Collected data entries
--------------------

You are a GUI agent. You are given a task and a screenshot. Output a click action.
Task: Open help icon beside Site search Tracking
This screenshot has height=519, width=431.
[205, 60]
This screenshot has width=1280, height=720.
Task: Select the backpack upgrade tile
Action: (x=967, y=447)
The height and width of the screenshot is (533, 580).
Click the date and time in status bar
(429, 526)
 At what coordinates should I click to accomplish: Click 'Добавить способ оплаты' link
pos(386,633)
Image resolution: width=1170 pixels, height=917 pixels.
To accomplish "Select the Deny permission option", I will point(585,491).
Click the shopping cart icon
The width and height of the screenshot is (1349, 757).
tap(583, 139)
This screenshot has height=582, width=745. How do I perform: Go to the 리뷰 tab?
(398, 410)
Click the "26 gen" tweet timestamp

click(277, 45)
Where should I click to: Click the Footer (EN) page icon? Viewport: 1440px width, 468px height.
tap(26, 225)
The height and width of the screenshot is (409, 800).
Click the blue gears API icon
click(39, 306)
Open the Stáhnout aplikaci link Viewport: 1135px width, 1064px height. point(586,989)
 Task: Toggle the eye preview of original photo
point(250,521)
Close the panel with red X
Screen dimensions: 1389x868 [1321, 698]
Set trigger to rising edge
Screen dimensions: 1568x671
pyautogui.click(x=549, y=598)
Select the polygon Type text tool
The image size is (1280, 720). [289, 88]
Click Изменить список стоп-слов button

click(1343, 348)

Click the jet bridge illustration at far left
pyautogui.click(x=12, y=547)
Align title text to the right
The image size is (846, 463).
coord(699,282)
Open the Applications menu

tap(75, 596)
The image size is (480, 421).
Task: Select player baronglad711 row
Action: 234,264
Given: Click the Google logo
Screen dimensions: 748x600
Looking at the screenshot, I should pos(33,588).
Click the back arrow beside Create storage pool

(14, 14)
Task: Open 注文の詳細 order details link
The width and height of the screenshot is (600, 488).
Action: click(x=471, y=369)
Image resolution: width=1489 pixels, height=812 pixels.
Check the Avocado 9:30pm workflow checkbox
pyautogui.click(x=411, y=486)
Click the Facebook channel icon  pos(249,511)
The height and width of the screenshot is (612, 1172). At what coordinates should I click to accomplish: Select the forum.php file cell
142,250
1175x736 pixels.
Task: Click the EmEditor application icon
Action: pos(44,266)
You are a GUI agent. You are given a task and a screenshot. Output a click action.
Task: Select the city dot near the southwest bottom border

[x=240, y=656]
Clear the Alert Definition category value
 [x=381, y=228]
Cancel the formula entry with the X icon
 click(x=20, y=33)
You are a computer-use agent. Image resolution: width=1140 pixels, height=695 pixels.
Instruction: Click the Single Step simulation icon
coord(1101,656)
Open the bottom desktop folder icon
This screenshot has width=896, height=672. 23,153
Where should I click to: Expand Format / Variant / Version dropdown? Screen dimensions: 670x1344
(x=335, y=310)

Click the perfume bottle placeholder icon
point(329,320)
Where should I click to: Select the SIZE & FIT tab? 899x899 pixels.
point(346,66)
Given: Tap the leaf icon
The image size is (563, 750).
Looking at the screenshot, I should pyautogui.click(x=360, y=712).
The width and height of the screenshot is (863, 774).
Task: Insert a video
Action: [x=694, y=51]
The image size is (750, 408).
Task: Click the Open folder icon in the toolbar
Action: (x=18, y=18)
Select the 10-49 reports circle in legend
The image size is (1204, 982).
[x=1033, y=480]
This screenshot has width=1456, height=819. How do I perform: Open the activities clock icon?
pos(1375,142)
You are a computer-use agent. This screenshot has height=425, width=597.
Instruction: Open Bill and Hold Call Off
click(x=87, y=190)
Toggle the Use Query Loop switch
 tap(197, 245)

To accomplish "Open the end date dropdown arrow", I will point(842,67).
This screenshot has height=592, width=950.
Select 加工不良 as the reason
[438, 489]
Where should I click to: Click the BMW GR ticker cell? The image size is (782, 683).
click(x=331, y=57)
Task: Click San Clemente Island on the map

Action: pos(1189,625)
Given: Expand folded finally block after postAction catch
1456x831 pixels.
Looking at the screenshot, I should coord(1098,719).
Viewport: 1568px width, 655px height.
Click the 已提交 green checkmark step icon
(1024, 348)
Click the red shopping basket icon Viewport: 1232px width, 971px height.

--------------------

* **Assignment**:
Every record, start to finish: reproduce it word for word.

* **Response**:
You are a GUI agent. You are given a task and a screenshot. Output a click action.
Task: Open help icon beside Site search Tracking
This screenshot has height=519, width=431.
[205, 60]
This screenshot has width=1280, height=720.
Task: Select the backpack upgrade tile
Action: (x=967, y=447)
The height and width of the screenshot is (533, 580).
Click the date and time in status bar
(429, 526)
 At what coordinates should I click to accomplish: Click 'Добавить способ оплаты' link
pos(386,633)
Image resolution: width=1170 pixels, height=917 pixels.
To accomplish "Select the Deny permission option", I will point(585,491).
Click the shopping cart icon
The width and height of the screenshot is (1349, 757).
tap(583, 139)
This screenshot has height=582, width=745. How do I perform: Go to the 리뷰 tab?
(398, 410)
Click the "26 gen" tweet timestamp

click(277, 45)
Where should I click to: Click the Footer (EN) page icon? Viewport: 1440px width, 468px height.
tap(26, 225)
The height and width of the screenshot is (409, 800).
Click the blue gears API icon
click(39, 306)
Open the Stáhnout aplikaci link Viewport: 1135px width, 1064px height. point(586,989)
 Task: Toggle the eye preview of original photo
point(250,521)
Close the panel with red X
Screen dimensions: 1389x868 [1321, 698]
Set trigger to rising edge
Screen dimensions: 1568x671
pyautogui.click(x=549, y=598)
Select the polygon Type text tool
The image size is (1280, 720). [289, 88]
Click Изменить список стоп-слов button

click(1343, 348)

Click the jet bridge illustration at far left
pyautogui.click(x=12, y=547)
Align title text to the right
The image size is (846, 463).
coord(699,282)
Open the Applications menu

tap(75, 596)
The image size is (480, 421).
Task: Select player baronglad711 row
Action: 234,264
Given: Click the Google logo
Screen dimensions: 748x600
Looking at the screenshot, I should pos(33,588).
Click the back arrow beside Create storage pool

(14, 14)
Task: Open 注文の詳細 order details link
The width and height of the screenshot is (600, 488).
Action: click(x=471, y=369)
Image resolution: width=1489 pixels, height=812 pixels.
Check the Avocado 9:30pm workflow checkbox
pyautogui.click(x=411, y=486)
Click the Facebook channel icon  pos(249,511)
The height and width of the screenshot is (612, 1172). At what coordinates should I click to accomplish: Select the forum.php file cell
142,250
1175x736 pixels.
Task: Click the EmEditor application icon
Action: pos(44,266)
You are a GUI agent. You are given a task and a screenshot. Output a click action.
Task: Select the city dot near the southwest bottom border

[x=240, y=656]
Clear the Alert Definition category value
 [x=381, y=228]
Cancel the formula entry with the X icon
 click(x=20, y=33)
You are a computer-use agent. Image resolution: width=1140 pixels, height=695 pixels.
Instruction: Click the Single Step simulation icon
coord(1101,656)
Open the bottom desktop folder icon
This screenshot has width=896, height=672. 23,153
Where should I click to: Expand Format / Variant / Version dropdown? Screen dimensions: 670x1344
(x=335, y=310)

Click the perfume bottle placeholder icon
point(329,320)
Where should I click to: Select the SIZE & FIT tab? 899x899 pixels.
point(346,66)
Given: Tap the leaf icon
The image size is (563, 750).
Looking at the screenshot, I should pyautogui.click(x=360, y=712).
The width and height of the screenshot is (863, 774).
Task: Insert a video
Action: [x=694, y=51]
The image size is (750, 408).
Task: Click the Open folder icon in the toolbar
Action: (x=18, y=18)
Select the 10-49 reports circle in legend
The image size is (1204, 982).
[x=1033, y=480]
This screenshot has width=1456, height=819. How do I perform: Open the activities clock icon?
pos(1375,142)
You are a computer-use agent. This screenshot has height=425, width=597.
Instruction: Open Bill and Hold Call Off
click(x=87, y=190)
Toggle the Use Query Loop switch
 tap(197, 245)

To accomplish "Open the end date dropdown arrow", I will point(842,67).
This screenshot has height=592, width=950.
Select 加工不良 as the reason
[438, 489]
Where should I click to: Click the BMW GR ticker cell? The image size is (782, 683).
click(x=331, y=57)
Task: Click San Clemente Island on the map

Action: pos(1189,625)
Given: Expand folded finally block after postAction catch
1456x831 pixels.
Looking at the screenshot, I should coord(1098,719).
Viewport: 1568px width, 655px height.
Click the 已提交 green checkmark step icon
(1024, 348)
Click the red shopping basket icon Viewport: 1232px width, 971px height.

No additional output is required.